Print verbatim the lines of the entries from the one containing "The width and height of the screenshot is (722, 406)." to the last, inclusive, and no others.

Collection entries:
- - - -
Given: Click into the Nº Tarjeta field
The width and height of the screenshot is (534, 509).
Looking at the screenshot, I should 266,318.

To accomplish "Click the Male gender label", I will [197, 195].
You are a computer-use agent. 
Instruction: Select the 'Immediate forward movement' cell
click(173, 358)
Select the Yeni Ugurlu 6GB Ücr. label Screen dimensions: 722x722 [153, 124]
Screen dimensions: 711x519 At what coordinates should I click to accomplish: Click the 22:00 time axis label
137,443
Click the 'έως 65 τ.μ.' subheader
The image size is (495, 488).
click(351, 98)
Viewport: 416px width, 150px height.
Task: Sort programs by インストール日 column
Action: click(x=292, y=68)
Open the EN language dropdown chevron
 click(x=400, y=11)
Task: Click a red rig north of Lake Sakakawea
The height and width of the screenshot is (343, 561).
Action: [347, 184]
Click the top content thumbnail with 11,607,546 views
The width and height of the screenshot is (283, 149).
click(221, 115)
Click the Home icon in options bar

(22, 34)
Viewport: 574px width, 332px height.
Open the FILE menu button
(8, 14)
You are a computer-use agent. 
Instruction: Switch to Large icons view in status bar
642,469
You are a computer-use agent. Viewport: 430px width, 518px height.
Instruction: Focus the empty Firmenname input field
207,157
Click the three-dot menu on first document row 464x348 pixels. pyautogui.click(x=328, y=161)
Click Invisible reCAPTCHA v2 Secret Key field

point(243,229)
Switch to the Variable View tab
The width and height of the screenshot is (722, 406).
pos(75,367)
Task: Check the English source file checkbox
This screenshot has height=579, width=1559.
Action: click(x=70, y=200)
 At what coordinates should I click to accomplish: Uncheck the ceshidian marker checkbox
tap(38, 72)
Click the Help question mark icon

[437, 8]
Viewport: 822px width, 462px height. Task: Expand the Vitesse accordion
- - - -
▶ FINISHED TASK:
The width and height of the screenshot is (722, 406).
pos(75,367)
Task: Check the English source file checkbox
This screenshot has height=579, width=1559.
Action: click(x=70, y=200)
 At what coordinates should I click to accomplish: Uncheck the ceshidian marker checkbox
tap(38, 72)
Click the Help question mark icon

[437, 8]
Viewport: 822px width, 462px height. Task: Expand the Vitesse accordion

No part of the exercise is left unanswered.